映画の感想文を中心に、好き勝手なことを語っていきます。

「MONDAYS」

2022-12-03 06:16:01 | 映画の感想(英数)
 正式タイトルは「MONDAYS このタイムループ、上司に気づかせないと終わらない」らしいのだが、劇中タイトルには「MONDAYS」としか表示されない(苦笑)。ともあれ、巷では「カメラを止めるな!」(2017年)以来の低予算ブロックバスターとの声が多いらしい。確かにワン・アイデアで機動的な作劇であることは認めるが、「カメラを止めるな!」ほどのインパクトは無い。気の利いた小品という評価がまあ妥当なところだろう。

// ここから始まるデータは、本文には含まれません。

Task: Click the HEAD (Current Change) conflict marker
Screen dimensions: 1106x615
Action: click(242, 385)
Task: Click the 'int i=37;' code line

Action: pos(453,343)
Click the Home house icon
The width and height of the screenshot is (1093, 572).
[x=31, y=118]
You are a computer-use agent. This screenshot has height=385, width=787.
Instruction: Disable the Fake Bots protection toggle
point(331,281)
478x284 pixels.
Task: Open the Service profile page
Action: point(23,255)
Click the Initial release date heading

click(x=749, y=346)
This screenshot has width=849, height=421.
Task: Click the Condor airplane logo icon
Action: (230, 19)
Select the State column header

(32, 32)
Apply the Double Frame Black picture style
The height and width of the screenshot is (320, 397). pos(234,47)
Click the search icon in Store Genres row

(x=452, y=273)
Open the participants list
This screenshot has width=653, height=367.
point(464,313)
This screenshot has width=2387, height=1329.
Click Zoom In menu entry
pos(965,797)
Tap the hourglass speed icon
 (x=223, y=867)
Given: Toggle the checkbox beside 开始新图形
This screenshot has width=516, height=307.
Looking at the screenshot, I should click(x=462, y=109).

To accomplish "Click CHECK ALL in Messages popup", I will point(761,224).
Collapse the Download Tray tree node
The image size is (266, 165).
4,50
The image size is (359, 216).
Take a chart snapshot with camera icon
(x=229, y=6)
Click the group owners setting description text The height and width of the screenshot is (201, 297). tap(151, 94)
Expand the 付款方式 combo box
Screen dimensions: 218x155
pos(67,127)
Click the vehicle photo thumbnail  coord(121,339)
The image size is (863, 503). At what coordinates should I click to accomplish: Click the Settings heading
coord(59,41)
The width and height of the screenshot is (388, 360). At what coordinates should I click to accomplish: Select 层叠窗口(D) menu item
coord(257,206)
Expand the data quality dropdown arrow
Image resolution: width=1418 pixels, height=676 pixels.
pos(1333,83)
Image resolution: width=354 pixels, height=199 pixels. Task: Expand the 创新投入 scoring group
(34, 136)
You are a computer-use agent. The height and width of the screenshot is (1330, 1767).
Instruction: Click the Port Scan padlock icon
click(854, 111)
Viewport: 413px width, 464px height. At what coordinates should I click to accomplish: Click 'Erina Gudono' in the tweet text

 主人公の吉川朱海は小さな広告代理店に勤めているが、密かに憧れの人がいる大手への転職を狙っている。それでも日々の業務を貫徹しなければならず、土日も返上同然で働いて迎えた月曜日の朝、彼女は後輩2人から自分たちが同じ一週間をずっと繰り返していることを告げられる。最初は信じなかった朱海だが、確かな証拠を突き付けられて愕然とする。このタイムループの原因は、どうやら部長の置かれた境遇にあるらしい。社員たちは“時の牢獄”から脱出するため、何とかして部長に真実を気付かせるべく奮闘する。



 舞台を小規模な企業の現場に設定したのがミソで、このイレギュラーな事態に最初に気付いた若手社員たちが、問題の核心である部長に直接アプローチしないのが面白い。ちゃんと社内のステータスの順番で事の重大さを納得させていく。これは稟議書のハンコの並びと一緒であり、つまりは“根回し”だ。会社組織を皮肉っているのが愉快だが、社員たちがタイムループを自覚した後に(時間はいくらでもあるので)それぞれ仕事のスキルを上げていくのは説得力がある。

 さらには朱海の転職問題に関しても進展があり、一種の“サラリーマンもの”としての興趣も醸し出す。終盤の処理も悪くない。しかしながら、タイムループ自体が超現実的なネタであり、なおかつパラドックスを指摘されやすい。細かく見れば突っ込みどころは多々ある。非日常的なホラーものと思わせて実は徹底してリアリティを確保していた「カメラを止めるな!」とは、そこが違う。さらに部長が抱える事情そのものも、ドラマの主要プロットに据えるには無理がある。もっと平易なネタでも良かった。

 竹林亮の演出はテンポが良く、別の題材での仕事ぶりを見たくなる。キャストは部長役のマキタスポーツと取引先幹部に扮するしゅはまはるみ以外は馴染みが無いが、演技が拙い者が一人もおらず観ていて気持ちが良い。特に朱海を演じる円井わんは、美人ではないけど実に芸達者で後半には可愛く見えてくる。幸前達之によるカメラワークと大木嵩雄の音楽も良好だ。